Record excerpts:
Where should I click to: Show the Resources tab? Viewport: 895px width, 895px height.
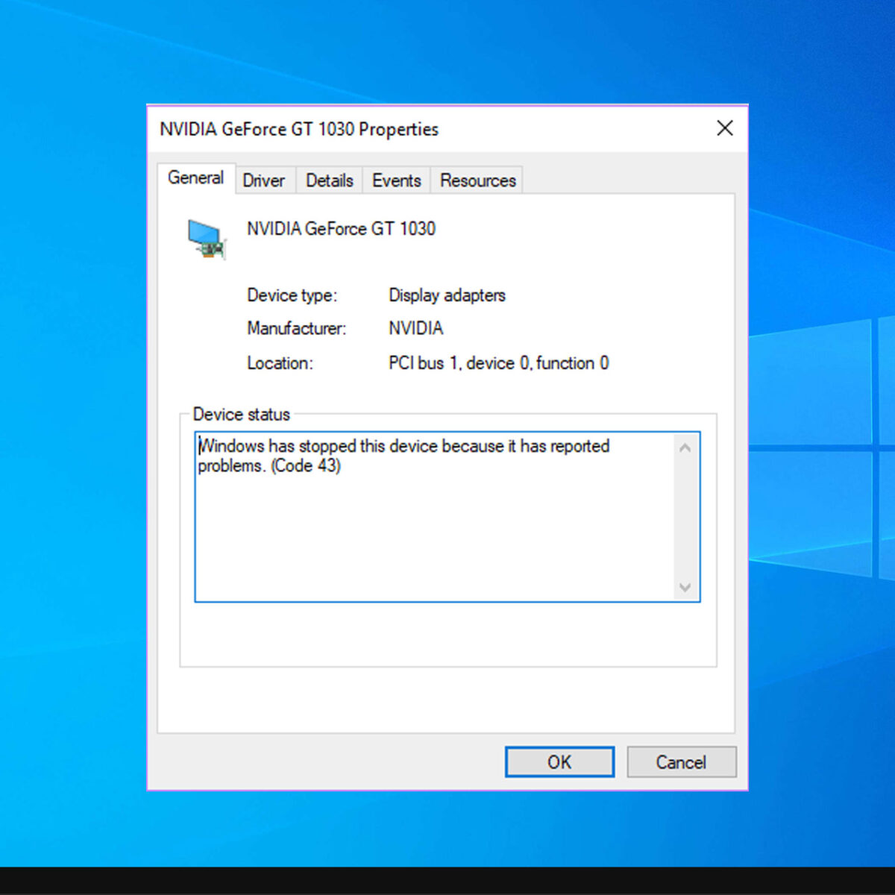tap(478, 180)
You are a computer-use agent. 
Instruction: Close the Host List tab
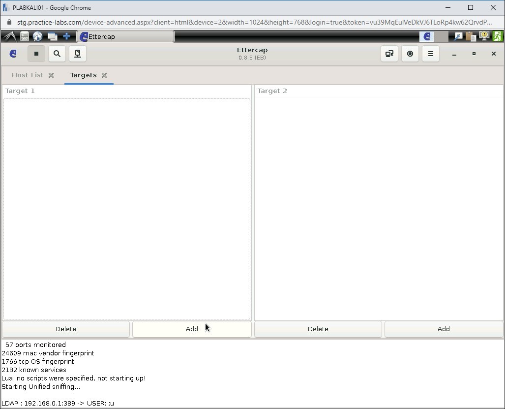[51, 75]
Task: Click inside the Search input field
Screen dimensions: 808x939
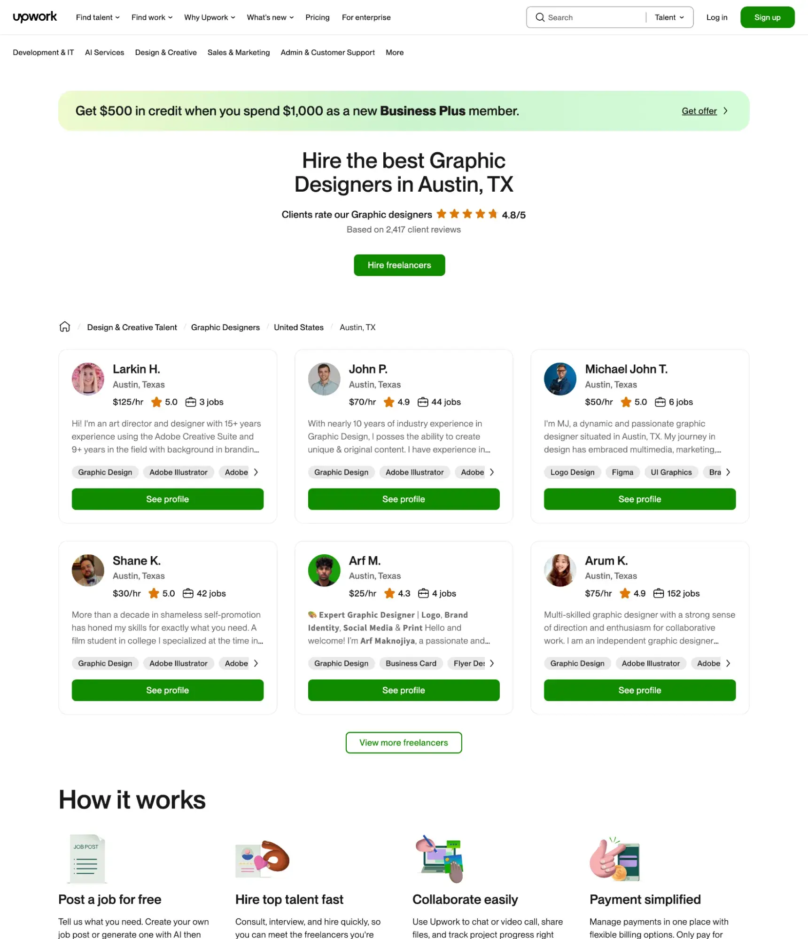Action: 587,17

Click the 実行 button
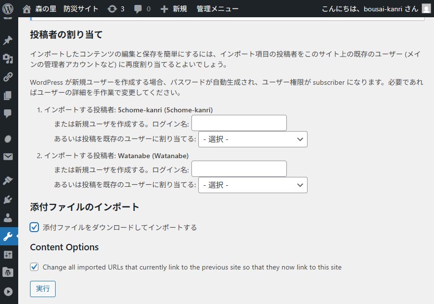(x=43, y=289)
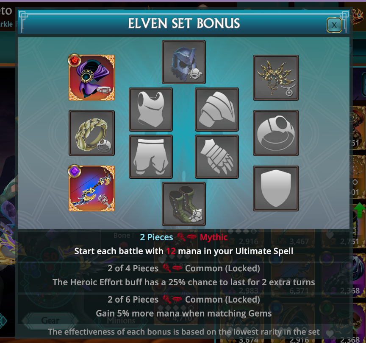The height and width of the screenshot is (343, 366).
Task: Select the blue helmet gear slot
Action: pos(184,62)
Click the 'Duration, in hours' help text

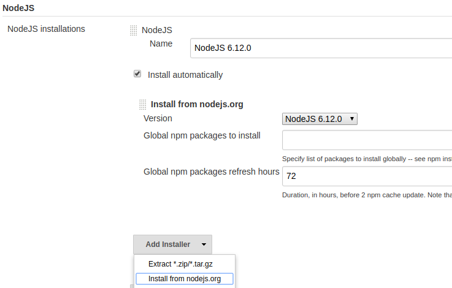(367, 195)
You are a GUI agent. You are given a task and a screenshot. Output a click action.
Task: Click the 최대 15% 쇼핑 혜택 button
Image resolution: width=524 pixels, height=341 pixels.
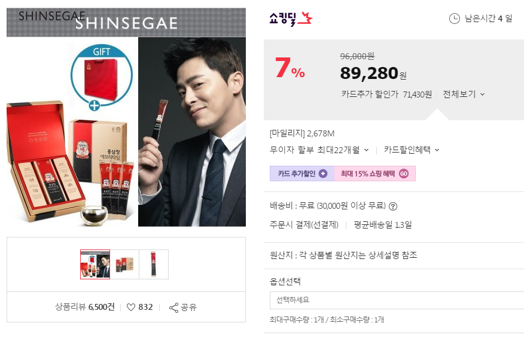click(x=375, y=173)
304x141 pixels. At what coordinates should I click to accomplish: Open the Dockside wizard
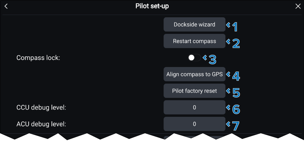(x=195, y=25)
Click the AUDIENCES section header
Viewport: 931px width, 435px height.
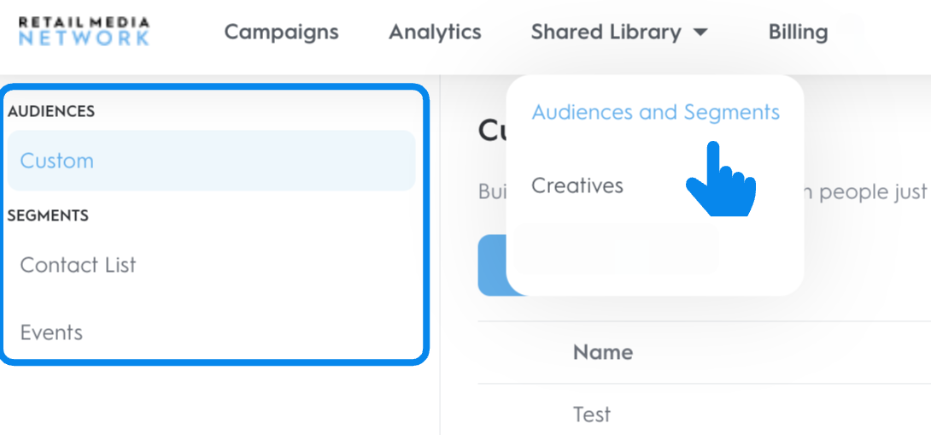click(51, 111)
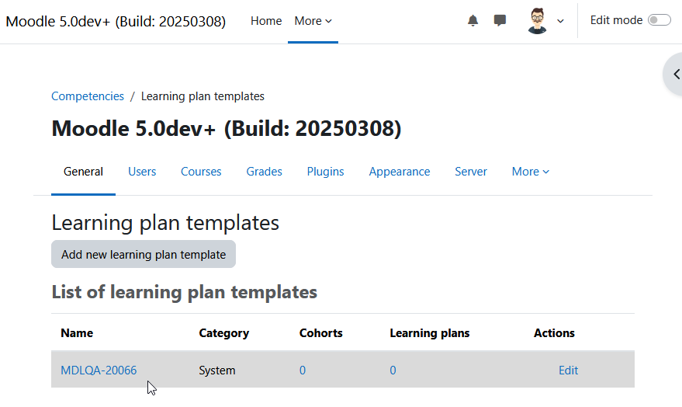Switch to the Server tab

[471, 172]
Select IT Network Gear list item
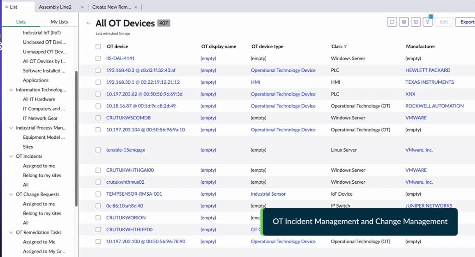 point(40,118)
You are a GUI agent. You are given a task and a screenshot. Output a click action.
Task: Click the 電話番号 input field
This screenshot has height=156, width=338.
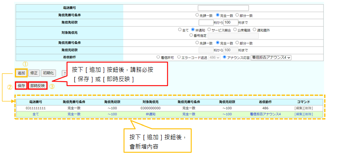223,8
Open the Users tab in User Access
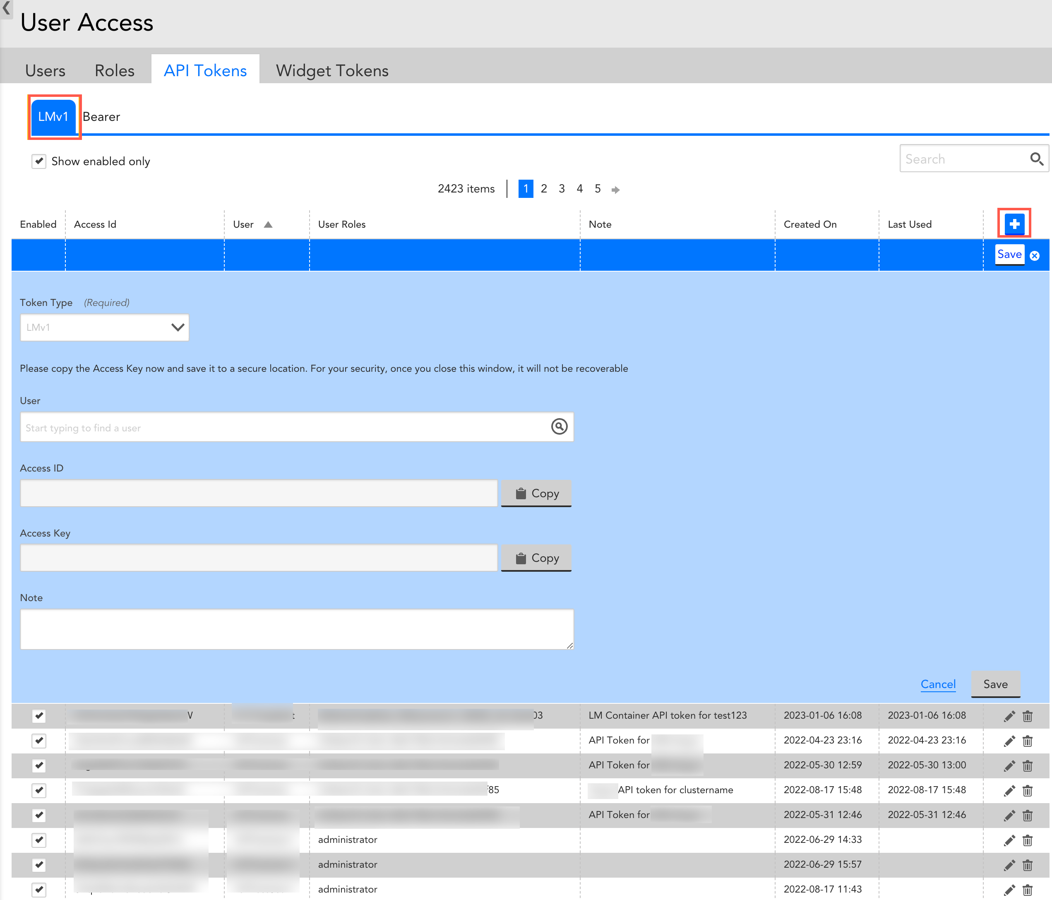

Exercise requirements: In the copy, include exactly the lines from the one with "Click the AUDIENCES section header" through the final line of the data, both ends included, and no pictures.

Your response:
Click the AUDIENCES section header
Viewport: 931px width, 435px height.
click(51, 111)
Switch to the Server tab

[471, 172]
Select IT Network Gear list item
 point(40,118)
You are a GUI agent. You are given a task and a screenshot. Output a click action.
Task: Click the 電話番号 input field
This screenshot has height=156, width=338.
223,8
Open the Users tab in User Access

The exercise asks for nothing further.